We found no significant correlation between rTPA therapy and seizure or epilepsy events across different categories of sex, medication histories of statins, anticoagulants, total cholesterol on admission, NIHSS categories, history of prior ischemic stroke, Stroke localization, TOAST classification, Hemorrhagic complications, and atrial fibrillation. Although there was a statistically significant difference through these factors between cases with and without rTPA therapy, none of these items showed a confounding effect by stratified analysis, and no significant association between rTPA therapy and early PSS and PSE was found across different categories mentioned above.
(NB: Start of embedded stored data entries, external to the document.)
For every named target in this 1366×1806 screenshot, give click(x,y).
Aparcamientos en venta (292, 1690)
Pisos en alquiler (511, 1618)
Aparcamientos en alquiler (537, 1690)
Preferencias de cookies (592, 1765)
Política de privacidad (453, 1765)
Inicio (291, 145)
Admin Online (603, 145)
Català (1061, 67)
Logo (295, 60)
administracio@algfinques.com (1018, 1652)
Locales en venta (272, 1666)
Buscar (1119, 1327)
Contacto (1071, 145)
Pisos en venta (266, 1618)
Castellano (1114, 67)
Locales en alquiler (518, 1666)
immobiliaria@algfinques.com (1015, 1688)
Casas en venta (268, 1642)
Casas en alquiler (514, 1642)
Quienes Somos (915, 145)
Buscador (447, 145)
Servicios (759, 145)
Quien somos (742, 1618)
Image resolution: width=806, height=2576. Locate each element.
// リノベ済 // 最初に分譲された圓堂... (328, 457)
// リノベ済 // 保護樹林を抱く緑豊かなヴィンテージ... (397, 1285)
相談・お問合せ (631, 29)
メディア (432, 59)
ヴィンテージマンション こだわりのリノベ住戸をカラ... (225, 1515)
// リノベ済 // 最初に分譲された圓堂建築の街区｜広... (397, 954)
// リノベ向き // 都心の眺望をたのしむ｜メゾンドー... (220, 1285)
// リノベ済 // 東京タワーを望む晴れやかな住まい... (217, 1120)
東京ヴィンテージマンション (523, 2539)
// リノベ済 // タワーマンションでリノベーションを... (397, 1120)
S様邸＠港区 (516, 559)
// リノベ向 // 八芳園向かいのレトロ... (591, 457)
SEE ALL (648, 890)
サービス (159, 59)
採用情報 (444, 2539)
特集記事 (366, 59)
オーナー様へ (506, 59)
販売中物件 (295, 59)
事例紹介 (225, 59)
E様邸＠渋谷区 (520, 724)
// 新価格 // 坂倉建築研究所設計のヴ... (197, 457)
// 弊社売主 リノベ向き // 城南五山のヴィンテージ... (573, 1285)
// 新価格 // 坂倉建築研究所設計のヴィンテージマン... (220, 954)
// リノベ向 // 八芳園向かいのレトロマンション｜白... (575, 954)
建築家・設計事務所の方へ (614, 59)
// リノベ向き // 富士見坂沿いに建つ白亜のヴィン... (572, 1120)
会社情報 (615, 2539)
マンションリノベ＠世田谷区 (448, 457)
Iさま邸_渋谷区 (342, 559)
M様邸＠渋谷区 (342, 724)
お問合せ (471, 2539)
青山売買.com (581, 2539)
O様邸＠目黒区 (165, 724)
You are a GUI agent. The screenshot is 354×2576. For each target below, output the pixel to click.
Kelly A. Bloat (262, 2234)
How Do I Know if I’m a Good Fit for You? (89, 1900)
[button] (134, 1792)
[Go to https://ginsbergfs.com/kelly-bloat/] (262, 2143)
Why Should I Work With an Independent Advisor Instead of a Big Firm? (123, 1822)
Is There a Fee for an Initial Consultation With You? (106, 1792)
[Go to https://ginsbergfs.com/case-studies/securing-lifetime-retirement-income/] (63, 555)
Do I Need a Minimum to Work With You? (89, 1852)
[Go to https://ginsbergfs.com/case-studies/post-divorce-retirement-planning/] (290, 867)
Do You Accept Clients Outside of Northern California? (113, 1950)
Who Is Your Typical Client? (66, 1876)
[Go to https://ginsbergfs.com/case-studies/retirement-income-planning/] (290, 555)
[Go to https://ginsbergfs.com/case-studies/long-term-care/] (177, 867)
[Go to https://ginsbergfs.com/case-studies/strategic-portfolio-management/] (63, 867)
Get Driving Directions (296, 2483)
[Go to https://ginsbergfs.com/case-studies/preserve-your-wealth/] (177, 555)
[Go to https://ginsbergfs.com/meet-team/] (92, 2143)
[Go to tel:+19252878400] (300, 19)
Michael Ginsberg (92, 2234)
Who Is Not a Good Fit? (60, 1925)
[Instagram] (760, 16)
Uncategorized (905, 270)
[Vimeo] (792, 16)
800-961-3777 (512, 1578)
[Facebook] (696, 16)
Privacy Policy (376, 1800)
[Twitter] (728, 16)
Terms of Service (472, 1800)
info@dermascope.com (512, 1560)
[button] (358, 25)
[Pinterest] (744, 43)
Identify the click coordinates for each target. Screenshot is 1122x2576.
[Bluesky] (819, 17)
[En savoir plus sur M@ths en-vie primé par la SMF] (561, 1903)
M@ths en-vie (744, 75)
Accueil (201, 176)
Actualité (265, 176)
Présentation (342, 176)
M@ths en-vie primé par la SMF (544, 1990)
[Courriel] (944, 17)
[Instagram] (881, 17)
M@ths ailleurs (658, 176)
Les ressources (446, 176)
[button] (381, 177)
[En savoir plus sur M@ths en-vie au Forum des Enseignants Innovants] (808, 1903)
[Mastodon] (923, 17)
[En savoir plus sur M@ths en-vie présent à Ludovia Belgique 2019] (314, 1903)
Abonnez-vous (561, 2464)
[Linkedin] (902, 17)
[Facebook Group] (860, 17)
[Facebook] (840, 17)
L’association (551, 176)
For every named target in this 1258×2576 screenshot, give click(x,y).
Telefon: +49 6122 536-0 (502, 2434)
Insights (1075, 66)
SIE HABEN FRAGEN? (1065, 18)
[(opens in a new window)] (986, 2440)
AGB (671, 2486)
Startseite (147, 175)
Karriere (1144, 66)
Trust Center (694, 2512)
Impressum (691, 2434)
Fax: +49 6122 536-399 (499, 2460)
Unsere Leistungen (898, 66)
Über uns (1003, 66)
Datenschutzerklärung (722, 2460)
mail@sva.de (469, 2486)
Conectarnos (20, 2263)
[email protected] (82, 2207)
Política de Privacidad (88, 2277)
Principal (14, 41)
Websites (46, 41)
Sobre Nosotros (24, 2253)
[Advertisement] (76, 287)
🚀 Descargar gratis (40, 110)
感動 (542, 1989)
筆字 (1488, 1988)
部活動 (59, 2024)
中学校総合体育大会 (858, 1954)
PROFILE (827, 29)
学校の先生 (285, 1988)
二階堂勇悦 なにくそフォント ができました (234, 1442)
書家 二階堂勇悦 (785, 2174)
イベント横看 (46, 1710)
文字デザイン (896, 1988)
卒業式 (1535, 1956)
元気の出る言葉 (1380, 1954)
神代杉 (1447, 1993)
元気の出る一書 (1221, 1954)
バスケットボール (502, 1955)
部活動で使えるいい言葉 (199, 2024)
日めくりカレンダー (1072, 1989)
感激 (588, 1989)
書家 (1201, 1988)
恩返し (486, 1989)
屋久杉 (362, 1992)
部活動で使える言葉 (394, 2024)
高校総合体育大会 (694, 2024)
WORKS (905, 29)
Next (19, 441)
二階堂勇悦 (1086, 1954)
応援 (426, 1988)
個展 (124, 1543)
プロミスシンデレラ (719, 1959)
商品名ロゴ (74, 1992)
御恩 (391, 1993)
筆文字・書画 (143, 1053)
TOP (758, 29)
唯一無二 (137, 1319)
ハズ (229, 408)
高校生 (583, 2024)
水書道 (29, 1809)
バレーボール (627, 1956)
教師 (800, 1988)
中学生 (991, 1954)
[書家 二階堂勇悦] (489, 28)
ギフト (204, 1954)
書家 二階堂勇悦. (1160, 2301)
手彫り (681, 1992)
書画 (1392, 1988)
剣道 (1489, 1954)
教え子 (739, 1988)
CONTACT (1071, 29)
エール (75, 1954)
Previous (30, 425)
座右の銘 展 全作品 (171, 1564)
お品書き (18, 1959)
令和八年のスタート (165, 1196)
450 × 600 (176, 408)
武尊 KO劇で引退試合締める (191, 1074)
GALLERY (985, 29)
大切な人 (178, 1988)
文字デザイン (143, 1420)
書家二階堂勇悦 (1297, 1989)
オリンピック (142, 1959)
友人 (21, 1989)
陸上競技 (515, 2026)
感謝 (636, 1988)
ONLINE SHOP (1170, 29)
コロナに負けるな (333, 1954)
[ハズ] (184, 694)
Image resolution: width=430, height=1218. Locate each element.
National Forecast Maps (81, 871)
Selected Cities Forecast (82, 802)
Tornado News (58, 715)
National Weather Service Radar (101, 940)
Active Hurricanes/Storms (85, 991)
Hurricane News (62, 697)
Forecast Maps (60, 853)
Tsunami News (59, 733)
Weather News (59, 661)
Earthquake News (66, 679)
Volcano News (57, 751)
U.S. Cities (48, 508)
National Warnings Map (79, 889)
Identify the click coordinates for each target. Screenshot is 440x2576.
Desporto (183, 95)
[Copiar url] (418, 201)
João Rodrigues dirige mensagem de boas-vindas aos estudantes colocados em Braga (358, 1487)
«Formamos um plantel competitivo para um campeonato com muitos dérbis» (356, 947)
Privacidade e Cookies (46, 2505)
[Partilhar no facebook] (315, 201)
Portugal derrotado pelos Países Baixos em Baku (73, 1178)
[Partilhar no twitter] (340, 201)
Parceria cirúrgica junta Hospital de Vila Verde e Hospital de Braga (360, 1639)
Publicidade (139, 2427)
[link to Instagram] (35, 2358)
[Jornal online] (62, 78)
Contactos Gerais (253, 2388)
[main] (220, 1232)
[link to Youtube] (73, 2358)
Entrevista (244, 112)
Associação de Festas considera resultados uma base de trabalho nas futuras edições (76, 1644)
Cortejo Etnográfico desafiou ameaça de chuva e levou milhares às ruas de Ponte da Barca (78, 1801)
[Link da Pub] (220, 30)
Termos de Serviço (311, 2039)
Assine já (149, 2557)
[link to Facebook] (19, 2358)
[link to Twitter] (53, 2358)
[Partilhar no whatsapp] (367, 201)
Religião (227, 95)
When choosing a diagnostic or therapeutic approach, we should always consider the ones with higher precision and lower possibility of adverse effects, for instance, in diagnosing extracranial stenosis, ultrasonography could serve as a precise and non-invasive diagnostic modality in place of digital subtraction angiography 35.
In summary, patients treated with rTPA had the same frequency of epileptic manifestations as non-treated patients. However, the functional outcome of patients with PSS was poorer.